**TASK OBJECTIVE**
Copy out the full fracture concentration excerpt below word for word, including every equation.

**DOCUMENT EXCERPT**
● ● ●
First, we consider the case where the concentration at the inlet is constant (i.e., $C_0=1$ and ${\overline{C}}_0=1/s$). For this case, let us describe the concentration as $C_c$. The inverse Laplace transformation leads to the following expression:

$$\begin{array}{cc}{C}_c(T,X^{\prime })\hfill & =L^{-1}[\frac{1}{s}\exp (-w_1{X}^{\prime })exp(-s{w}_1{X}^{\prime })\exp (-w_2{X}^{\prime }{(s+1)}^{\beta })]\hfill \\ & =e^{-w_1{X}^{\prime }}H(T-w_1{X}^{\prime })G(T-w_1{X}^{\prime },X^{\prime }),\hfill \end{array}$$

(42)

where $H\left(z\right)$ is a Heaviside step function and

$$\begin{array}{cc}G(T,X^{\prime })\hfill & =L^{-1}[\frac{\exp (-w_2{X}^{\prime }{(s+1)}^{\beta })}{s}]\hfill \\ & =e^{-w_2{X}^{\prime }}-\frac{1}{\pi }{\int }_0^{\infty }{e}^{-T(\xi +1)}\exp [-{\xi }^{\beta }{w}_2{X}^{\prime }\cos \left(\pi \beta \right)]\sin \left[{\xi }^{\beta }{w}_2{X}^{\prime }\sin \left(\pi \beta \right)\right]\frac{d\xi }{\xi +1}.\hfill \end{array}$$

(43)

when concentration in the inlet is an arbitrary function of T (i.e., $C_0=C_0\left(T\right)$), then concentration in the fracture can be obtained by utilizing Duhamel’s theorem [30]:

$$C(T,X^{\prime })=\frac{\partial }{\partial T}{\int }_0^T{C}_0(T-\tau )C_c(\tau ,X^{\prime })d\tau ,$$

(44)
● ● ●
**Entries from a dataset**
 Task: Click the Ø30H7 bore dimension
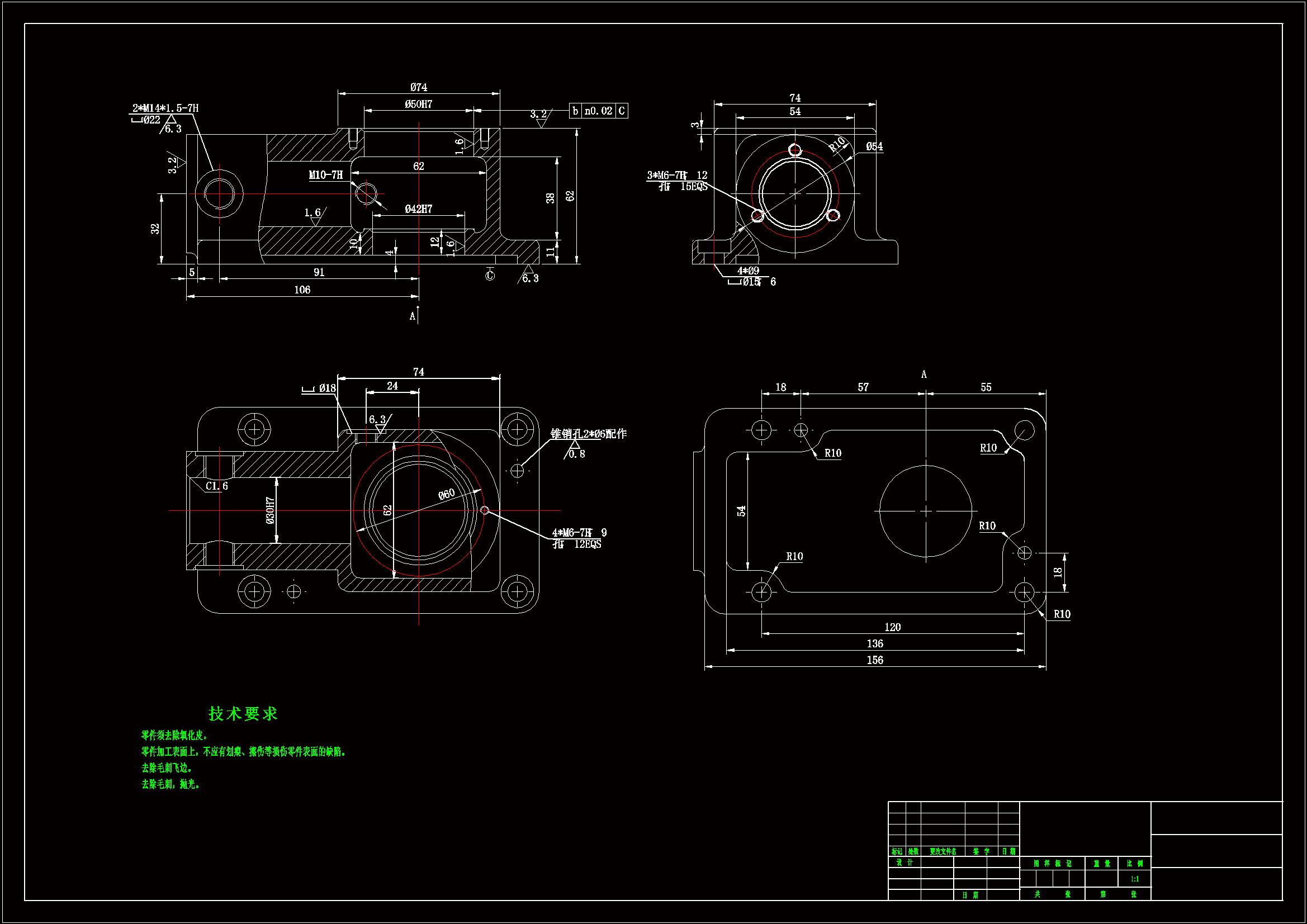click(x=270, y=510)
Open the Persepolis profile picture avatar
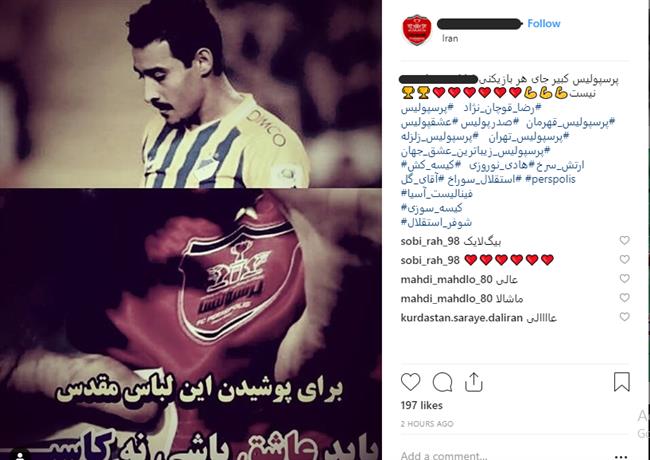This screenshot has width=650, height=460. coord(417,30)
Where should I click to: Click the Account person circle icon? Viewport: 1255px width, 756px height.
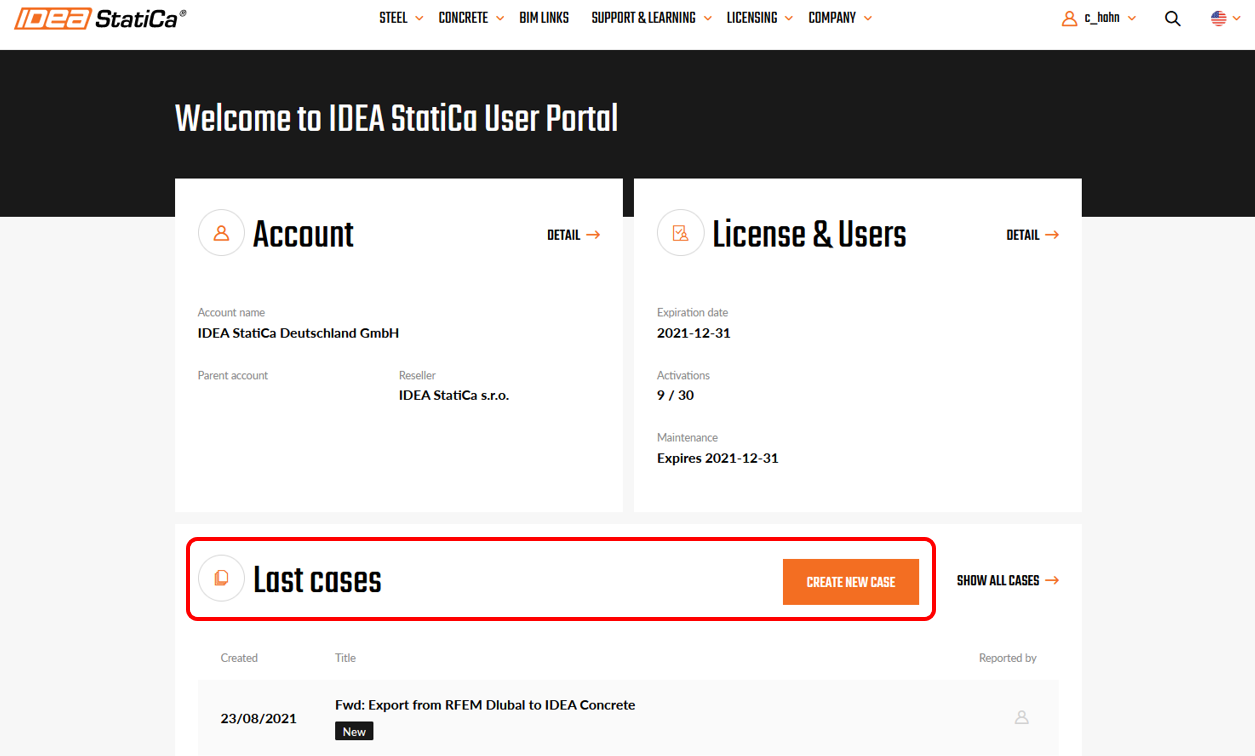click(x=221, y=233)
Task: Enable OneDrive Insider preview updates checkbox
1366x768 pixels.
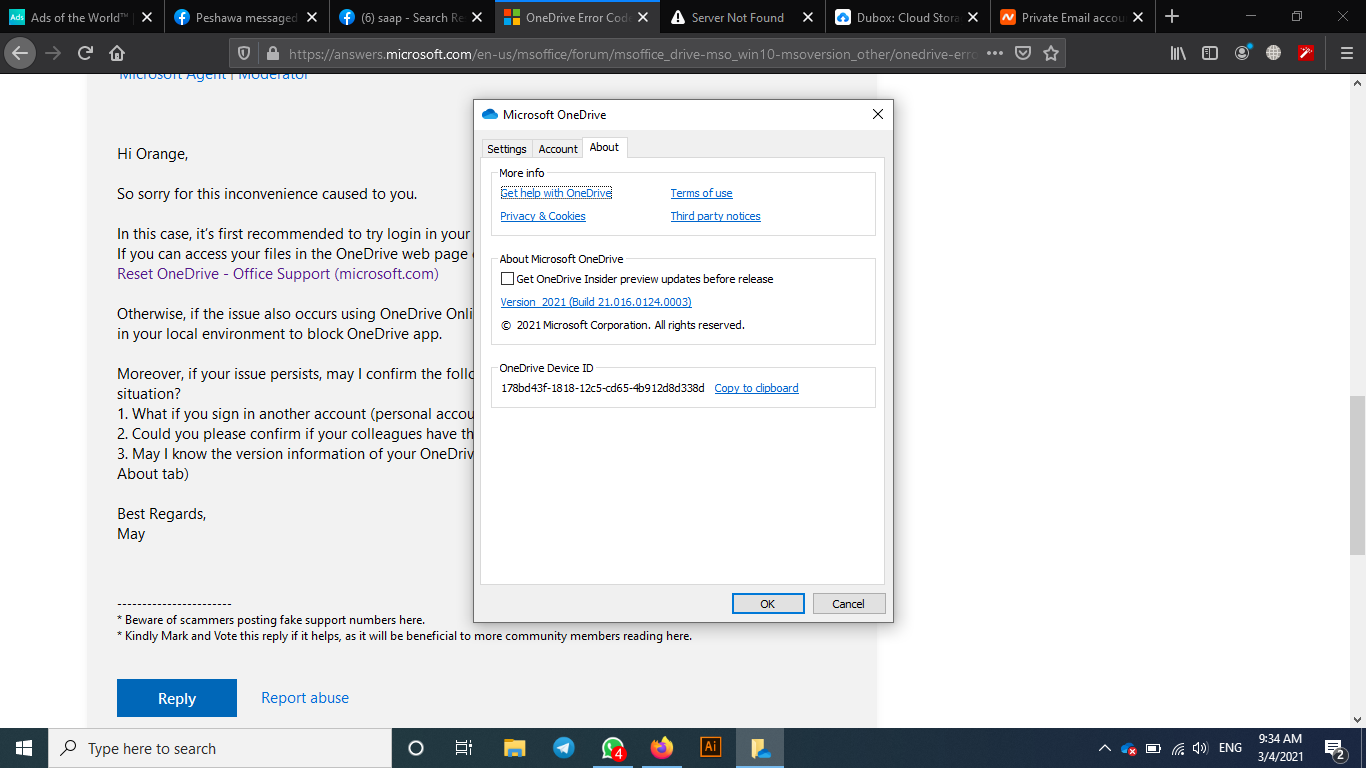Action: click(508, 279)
● ● ●
**TASK ANSWER**
First, we consider the case where the concentration at the inlet is constant (i.e., $C_0=1$ and ${\overline{C}}_0=1/s$). For this case, let us describe the concentration as $C_c$. The inverse Laplace transformation leads to the following expression:

$$\begin{array}{cc}{C}_c(T,X^{\prime })\hfill & =L^{-1}[\frac{1}{s}\exp (-w_1{X}^{\prime })exp(-s{w}_1{X}^{\prime })\exp (-w_2{X}^{\prime }{(s+1)}^{\beta })]\hfill \\ & =e^{-w_1{X}^{\prime }}H(T-w_1{X}^{\prime })G(T-w_1{X}^{\prime },X^{\prime }),\hfill \end{array}$$

(42)

where $H\left(z\right)$ is a Heaviside step function and

$$\begin{array}{cc}G(T,X^{\prime })\hfill & =L^{-1}[\frac{\exp (-w_2{X}^{\prime }{(s+1)}^{\beta })}{s}]\hfill \\ & =e^{-w_2{X}^{\prime }}-\frac{1}{\pi }{\int }_0^{\infty }{e}^{-T(\xi +1)}\exp [-{\xi }^{\beta }{w}_2{X}^{\prime }\cos \left(\pi \beta \right)]\sin \left[{\xi }^{\beta }{w}_2{X}^{\prime }\sin \left(\pi \beta \right)\right]\frac{d\xi }{\xi +1}.\hfill \end{array}$$

(43)

when concentration in the inlet is an arbitrary function of T (i.e., $C_0=C_0\left(T\right)$), then concentration in the fracture can be obtained by utilizing Duhamel’s theorem [30]:

$$C(T,X^{\prime })=\frac{\partial }{\partial T}{\int }_0^T{C}_0(T-\tau )C_c(\tau ,X^{\prime })d\tau ,$$

(44)